Alessandro Moscè, già da un po’ di tempo, ci ha abituati a romanzi che rivelano una sorprendente vocazione a coltivare il tema della morte. Non è solo un poeta apprezzato, ma anche un narratore di rara sensibilità. Torna con Gli ultimi giorni di Anita Ekberg (Melville 2018): non un romanzo autobiografico come erano i precedenti, ma incentrato su un tema a lui caro, ovvero: la “finitudine umana”, un suo vero e proprio mantra. Il talento della malattia (Avagliano 2012) lo aveva imposto al grande pubblico, con tre edizioni e recensioni favorevoli della stampa.

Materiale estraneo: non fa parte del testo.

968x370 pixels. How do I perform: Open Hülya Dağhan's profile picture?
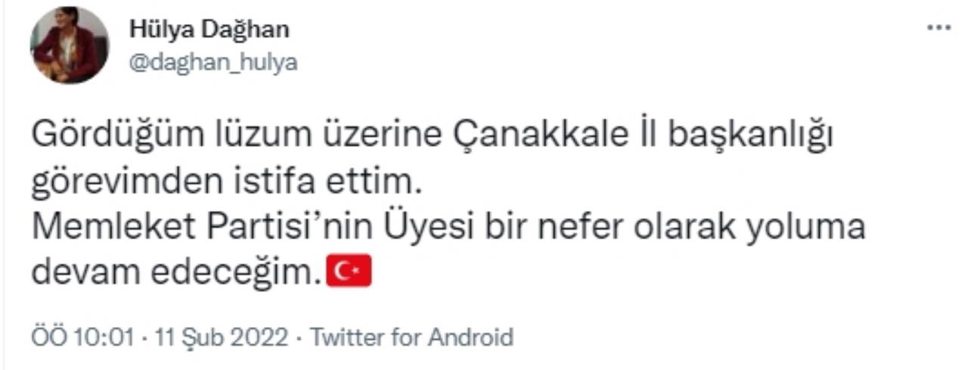[69, 45]
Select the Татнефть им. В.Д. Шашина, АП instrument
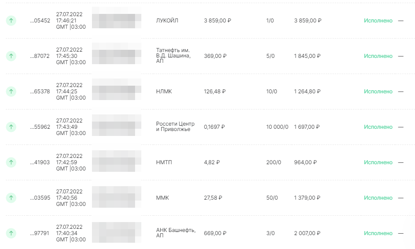 pyautogui.click(x=173, y=56)
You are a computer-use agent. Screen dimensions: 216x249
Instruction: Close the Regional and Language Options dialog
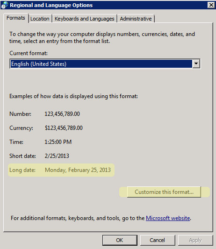211,5
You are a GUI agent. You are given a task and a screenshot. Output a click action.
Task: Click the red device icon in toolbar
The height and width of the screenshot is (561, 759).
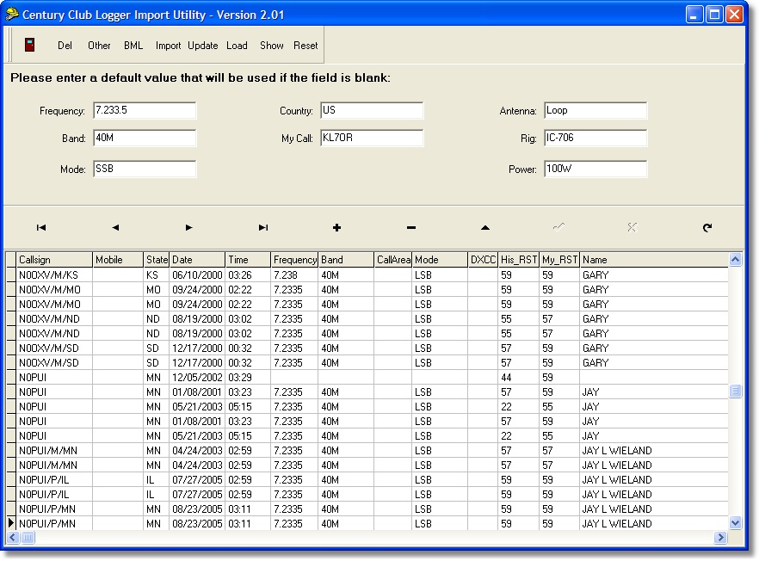(x=30, y=46)
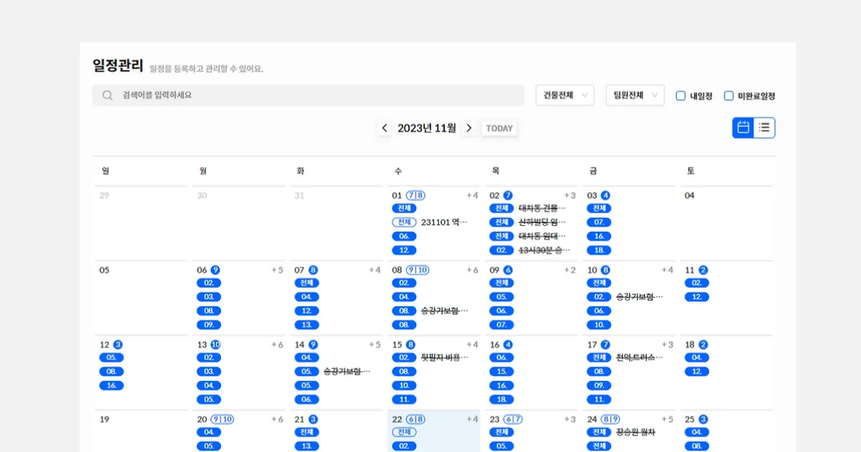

Moscè fa sempre i conti con la morte, forse perché da piccolo l’ha toccata con mano (è stato malato di sarcoma di Ewing ed è uno dei pochi ragazzini ad aver sconfitto questa neoplasia ossea negli anni Ottanta). I suoi libri, anche in versi, sono diretti ad un vortice buio, apparentemente inesplorabile poi, ad un certo punto, l’io narrante torna indietro, come se aver visto qualcosa di inedito lo spingesse a raccontare di nuovo la vita rimandando, per timore, l’incontro con l’aldilà.
Stavolta veste i panni di una grande attrice che fu Miss Svezia, alla quale attribuisce il ruolo di “donna più bella del mondo”: la famosa protagonista della Dolce vita di Federico Fellini che nella Fontana di Trevi accolse Marcello Mastroianni come una dea calata dall’alto, una madonna laica, “Venere del Botticelli” (così come la chiamò Salvatore Quasimodo).
Moscè, proprio perché è attratto dal sondare la precarietà dell’esistenza che anticipa la morte, coglie la ex diva, che ha più di ottant’anni e vive appoggiata alle stampelle prima e seduta su una carrozzina dopo, in una casa di riposo fuori Roma. Ma se il racconto procede secondo una linea realista, ad un certo punto lo scrittore sorprende perché si lascia andare ad un’effettività surreale e sogna che Anita Ekberg, sul punto di morte, torni, addirittura, ad essere giovane. Ma è davvero morta o è ancora viva? È tornata viva dopo essere morta?
L’artificio del narratore fa sì che non sia così facile distinguere i vivi dai morti, come fossero tutti sulla stessa barca. E in effetti un piroscafo da signori appare nel finale del romanzo. A bordo, verso il Mar Baltico, ci sono, oltre ad Anita, Fellini, Tonino Guerra, Nilla Pizzi, Orietta Berti e tante altre celebrità. Quando le ceneri della svedese verranno rilasciate in acqua, l’immagine di lei, erotica e irresistibilmente donna, attrae Fellini al punto da catapultare entrambi altrove. Dalla stazione di Rimini partono per Roma: hanno in mente di girare un nuovo, eccezionale film. Il nastro è tornato al punto di partenza perché si girino mitiche scene. Non solo la vita non viene meno, ma si riaffaccia anche una luminosa carriera. Fellini voleva rimanere un “vitellone” e Anita Ekberg era spaventata dalla perdita delle forme fisiche così imponenti.
Quale migliore soluzione che riavere tutto ciò che si può desiderare? Moscè tratta temi pesanti con leggerezza, quasi che la morte, il vero filo conduttore di tutta la sua arte, lo porti a sviluppare un senso drammatico misto perfino ad ironia. Sfidare l’impossibile lo rende un poeta “leopardiano” che guarda oltre la siepe, in un infinito che echeggia nei “sovrumani silenzi”. È nato e vive nelle Marche, a pochi chilometri da Recanati, e i suoi luoghi sono circondati da colline e da “una profondissima quiete”.